What is needed:
Nothing in the data is to be left out; copy it exactly.

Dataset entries
########

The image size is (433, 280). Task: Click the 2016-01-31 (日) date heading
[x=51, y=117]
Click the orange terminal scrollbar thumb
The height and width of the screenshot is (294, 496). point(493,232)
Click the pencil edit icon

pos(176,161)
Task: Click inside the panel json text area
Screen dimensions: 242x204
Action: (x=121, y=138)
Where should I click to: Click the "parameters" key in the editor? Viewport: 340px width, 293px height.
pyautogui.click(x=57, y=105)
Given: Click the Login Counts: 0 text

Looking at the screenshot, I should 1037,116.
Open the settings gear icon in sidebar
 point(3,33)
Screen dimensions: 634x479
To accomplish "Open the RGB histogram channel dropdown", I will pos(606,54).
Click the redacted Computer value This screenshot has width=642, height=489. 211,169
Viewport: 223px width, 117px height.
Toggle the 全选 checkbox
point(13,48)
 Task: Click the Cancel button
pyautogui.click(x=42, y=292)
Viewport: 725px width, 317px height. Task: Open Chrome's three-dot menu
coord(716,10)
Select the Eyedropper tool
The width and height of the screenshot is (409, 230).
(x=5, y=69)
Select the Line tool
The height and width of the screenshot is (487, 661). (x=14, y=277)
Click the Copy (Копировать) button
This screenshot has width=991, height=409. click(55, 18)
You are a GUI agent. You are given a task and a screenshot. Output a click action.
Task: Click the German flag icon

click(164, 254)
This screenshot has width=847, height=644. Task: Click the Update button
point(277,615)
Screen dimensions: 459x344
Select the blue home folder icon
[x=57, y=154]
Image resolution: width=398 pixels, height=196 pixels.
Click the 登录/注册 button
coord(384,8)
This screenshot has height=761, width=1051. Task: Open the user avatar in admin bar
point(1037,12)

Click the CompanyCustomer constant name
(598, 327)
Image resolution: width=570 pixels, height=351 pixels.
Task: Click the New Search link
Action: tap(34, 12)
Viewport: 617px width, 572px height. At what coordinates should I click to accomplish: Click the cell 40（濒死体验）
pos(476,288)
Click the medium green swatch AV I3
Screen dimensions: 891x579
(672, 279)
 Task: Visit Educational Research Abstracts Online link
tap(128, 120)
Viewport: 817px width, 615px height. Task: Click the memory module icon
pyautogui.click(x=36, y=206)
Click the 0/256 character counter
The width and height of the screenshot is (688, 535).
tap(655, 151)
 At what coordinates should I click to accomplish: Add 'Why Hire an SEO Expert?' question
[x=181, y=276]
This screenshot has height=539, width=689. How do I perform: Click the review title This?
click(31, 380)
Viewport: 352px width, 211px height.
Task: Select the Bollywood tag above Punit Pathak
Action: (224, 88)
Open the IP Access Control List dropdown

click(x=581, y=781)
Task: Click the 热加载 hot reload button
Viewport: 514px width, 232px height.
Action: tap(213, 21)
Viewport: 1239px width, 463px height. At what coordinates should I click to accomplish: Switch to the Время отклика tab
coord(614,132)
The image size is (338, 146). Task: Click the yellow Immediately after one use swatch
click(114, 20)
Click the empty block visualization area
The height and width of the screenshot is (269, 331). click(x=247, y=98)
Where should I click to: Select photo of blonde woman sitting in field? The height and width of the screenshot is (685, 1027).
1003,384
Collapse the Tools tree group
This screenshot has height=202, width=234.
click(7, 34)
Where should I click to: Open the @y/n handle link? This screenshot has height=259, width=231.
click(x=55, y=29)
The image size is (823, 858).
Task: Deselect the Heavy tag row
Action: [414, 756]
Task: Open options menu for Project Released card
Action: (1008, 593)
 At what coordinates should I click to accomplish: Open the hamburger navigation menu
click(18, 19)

########

Exercise response:
The image size is (433, 280). Task: Click the 2016-01-31 (日) date heading
[x=51, y=117]
Click the orange terminal scrollbar thumb
The height and width of the screenshot is (294, 496). point(493,232)
Click the pencil edit icon

pos(176,161)
Task: Click inside the panel json text area
Screen dimensions: 242x204
Action: (x=121, y=138)
Where should I click to: Click the "parameters" key in the editor? Viewport: 340px width, 293px height.
pyautogui.click(x=57, y=105)
Given: Click the Login Counts: 0 text

Looking at the screenshot, I should 1037,116.
Open the settings gear icon in sidebar
 point(3,33)
Screen dimensions: 634x479
To accomplish "Open the RGB histogram channel dropdown", I will pos(606,54).
Click the redacted Computer value This screenshot has width=642, height=489. 211,169
Viewport: 223px width, 117px height.
Toggle the 全选 checkbox
point(13,48)
 Task: Click the Cancel button
pyautogui.click(x=42, y=292)
Viewport: 725px width, 317px height. Task: Open Chrome's three-dot menu
coord(716,10)
Select the Eyedropper tool
The width and height of the screenshot is (409, 230).
(x=5, y=69)
Select the Line tool
The height and width of the screenshot is (487, 661). (x=14, y=277)
Click the Copy (Копировать) button
This screenshot has width=991, height=409. click(55, 18)
You are a GUI agent. You are given a task and a screenshot. Output a click action.
Task: Click the German flag icon

click(164, 254)
This screenshot has width=847, height=644. Task: Click the Update button
point(277,615)
Screen dimensions: 459x344
Select the blue home folder icon
[x=57, y=154]
Image resolution: width=398 pixels, height=196 pixels.
Click the 登录/注册 button
coord(384,8)
This screenshot has height=761, width=1051. Task: Open the user avatar in admin bar
point(1037,12)

Click the CompanyCustomer constant name
(598, 327)
Image resolution: width=570 pixels, height=351 pixels.
Task: Click the New Search link
Action: tap(34, 12)
Viewport: 617px width, 572px height. At what coordinates should I click to accomplish: Click the cell 40（濒死体验）
pos(476,288)
Click the medium green swatch AV I3
Screen dimensions: 891x579
(672, 279)
 Task: Visit Educational Research Abstracts Online link
tap(128, 120)
Viewport: 817px width, 615px height. Task: Click the memory module icon
pyautogui.click(x=36, y=206)
Click the 0/256 character counter
The width and height of the screenshot is (688, 535).
tap(655, 151)
 At what coordinates should I click to accomplish: Add 'Why Hire an SEO Expert?' question
[x=181, y=276]
This screenshot has height=539, width=689. How do I perform: Click the review title This?
click(31, 380)
Viewport: 352px width, 211px height.
Task: Select the Bollywood tag above Punit Pathak
Action: (224, 88)
Open the IP Access Control List dropdown

click(x=581, y=781)
Task: Click the 热加载 hot reload button
Viewport: 514px width, 232px height.
Action: tap(213, 21)
Viewport: 1239px width, 463px height. At what coordinates should I click to accomplish: Switch to the Время отклика tab
coord(614,132)
The image size is (338, 146). Task: Click the yellow Immediately after one use swatch
click(114, 20)
Click the empty block visualization area
The height and width of the screenshot is (269, 331). click(x=247, y=98)
Where should I click to: Select photo of blonde woman sitting in field? The height and width of the screenshot is (685, 1027).
1003,384
Collapse the Tools tree group
This screenshot has height=202, width=234.
click(7, 34)
Where should I click to: Open the @y/n handle link? This screenshot has height=259, width=231.
click(x=55, y=29)
The image size is (823, 858).
Task: Deselect the Heavy tag row
Action: [414, 756]
Task: Open options menu for Project Released card
Action: (1008, 593)
 At what coordinates should I click to accomplish: Open the hamburger navigation menu
click(18, 19)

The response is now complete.